For two reasons, the responsiveness of older participants (ages 71–80) remains important, despite the recent USPSTF guidelines recommending against CRC screening for populations between ages 76–85. First, the USPSTF recommendation was based on life expectancy concerns and time needed to benefit from screening but didn’t largely apply to this study population, since fewer than 10% of participants were 76–80. Second, the intervention was equally effective even after removing individuals age 76–80.
Interestingly, while both Rosen (28
) and Ferrante (29
) found that obese patients were less likely to complete FOBT screening, our research demonstrated that obesity was not associated with completion of FOBT. It is unclear why our findings differed; more research is needed to fully understand the effect of obesity status on completion of FOBT and CRC screening.
Finally, we found that baseline CRC screening status did not interact with the intervention group. This suggests that the automated messages may be effective for previously unscreened patients and in encouraging repeat CRC screenings. More research is needed to understand what best facilitates a pattern of routine screening.
Although we found increased use of FOBT after implementation of the intervention in KPNW, national trends suggest that colonoscopy is being used over FOBT (8
).
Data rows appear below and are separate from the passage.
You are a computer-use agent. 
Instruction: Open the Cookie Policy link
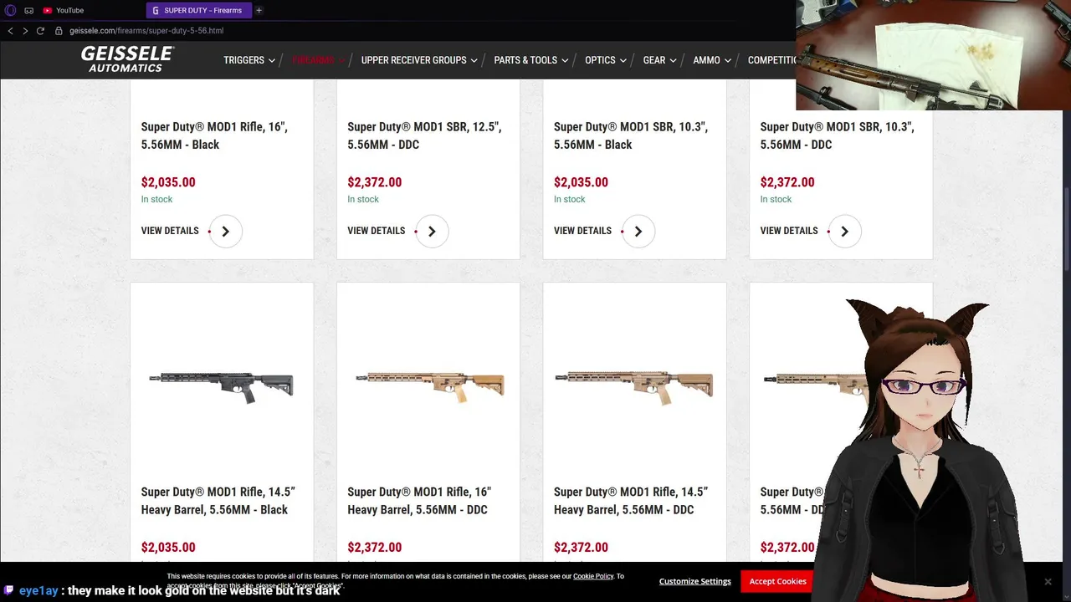coord(593,576)

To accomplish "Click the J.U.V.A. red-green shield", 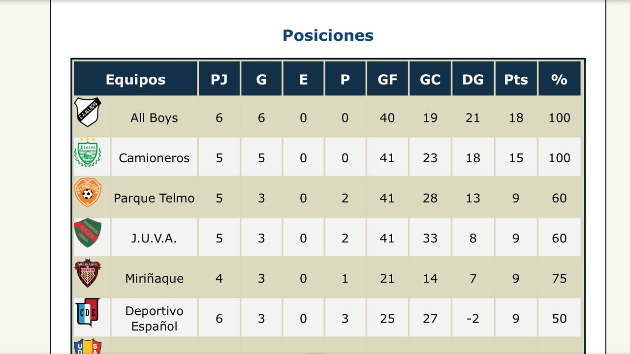I will (x=88, y=233).
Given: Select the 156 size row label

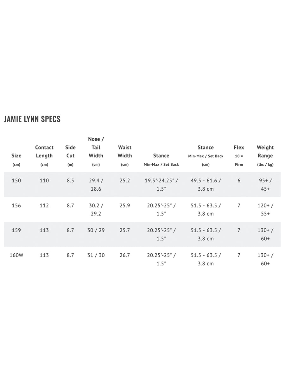Looking at the screenshot, I should tap(16, 206).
Given this trend, we believe that aspects of this automated telephone intervention could be applied to facilitate scheduling of colonoscopy. Feldstein (27
) found that automated telephone reminder calls resulted in increased mammography use.
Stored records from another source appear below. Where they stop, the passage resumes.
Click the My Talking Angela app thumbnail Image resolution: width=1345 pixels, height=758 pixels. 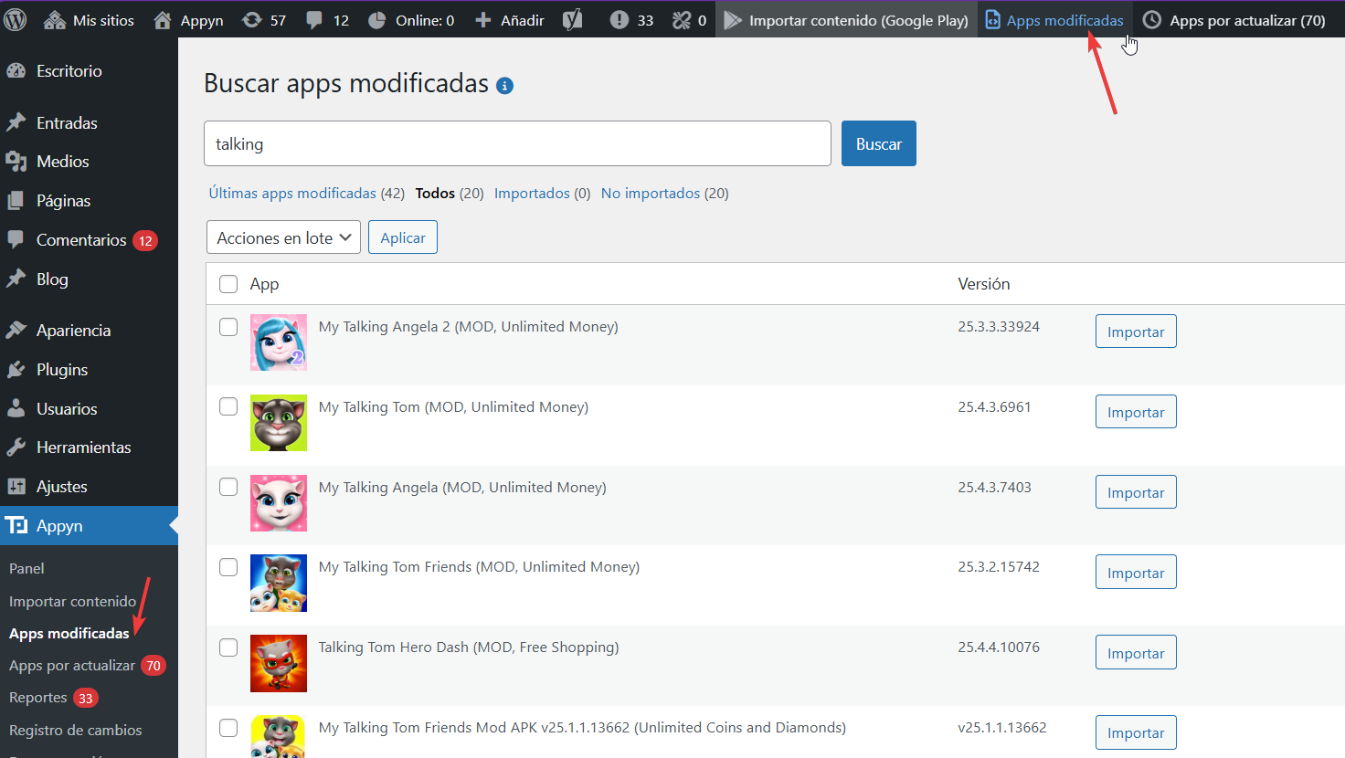(279, 503)
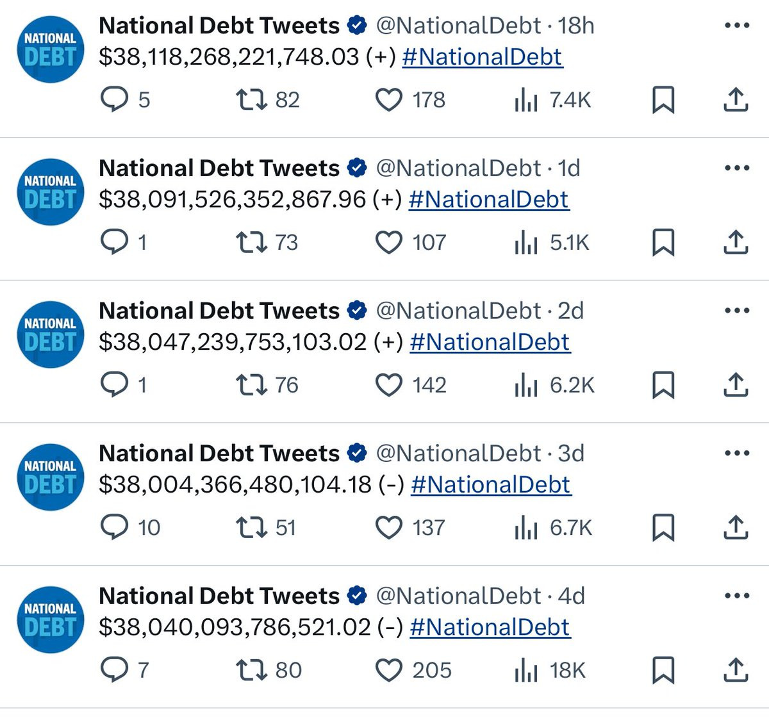The width and height of the screenshot is (769, 722).
Task: Open #NationalDebt hashtag in the 1d tweet
Action: 488,199
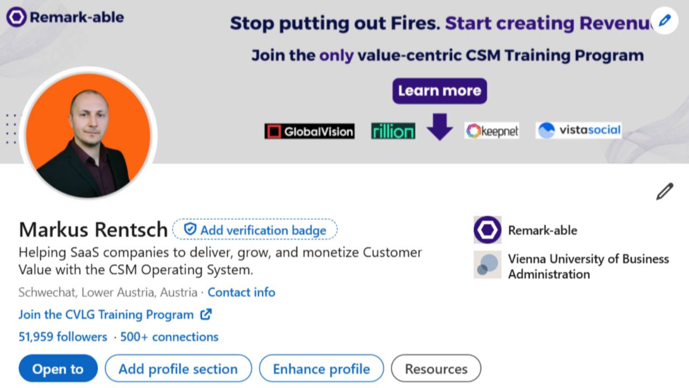Screen dimensions: 689x388
Task: Click the edit profile intro pencil icon
Action: [665, 192]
This study is not without limitations. First, the magnitude of the results may not be generalizable beyond a group-model HMO setting or populations without telephones. However, notwithstanding this limitation, study results are likely applicable to other delivery systems, given that automated reminder calls are a simple direct-to-patient intervention. Second, the study included few racial/ethnic minorities, which precluded our ability to assess differences in FOBT screening by race/ethnicity. However, the study population was representative of the KPNW population, which is predominantly white, and most members (99%) have telephones. Nevertheless, implementation of automated telephone interventions may have generalizability concerns, since certain sub-populations, such as African-Americans and Hispanics, are more likely to not have telephones compared to the overall U.S. population (30
Findings from this research suggest several additional areas for future research. First, work is needed to implement and evaluate automated CRC telephone contact interventions in a variety of public and private delivery systems. Second, more research is needed to better understand provider and patient characteristics associated with non-completion of FOBT or alternatively a pattern of routine screening. Moreover, given the modest effect size, further methods are needed to strengthen the intervention, perhaps by combining mailings and/or live calls, or switching to a fecal test that is easier to use, such as the fecal immunochemical test (FIT).
Last, given advancements in communication technologies, alternative methods for delivering screening reminders, such as e-mail and text messaging, should be tested, especially in younger populations.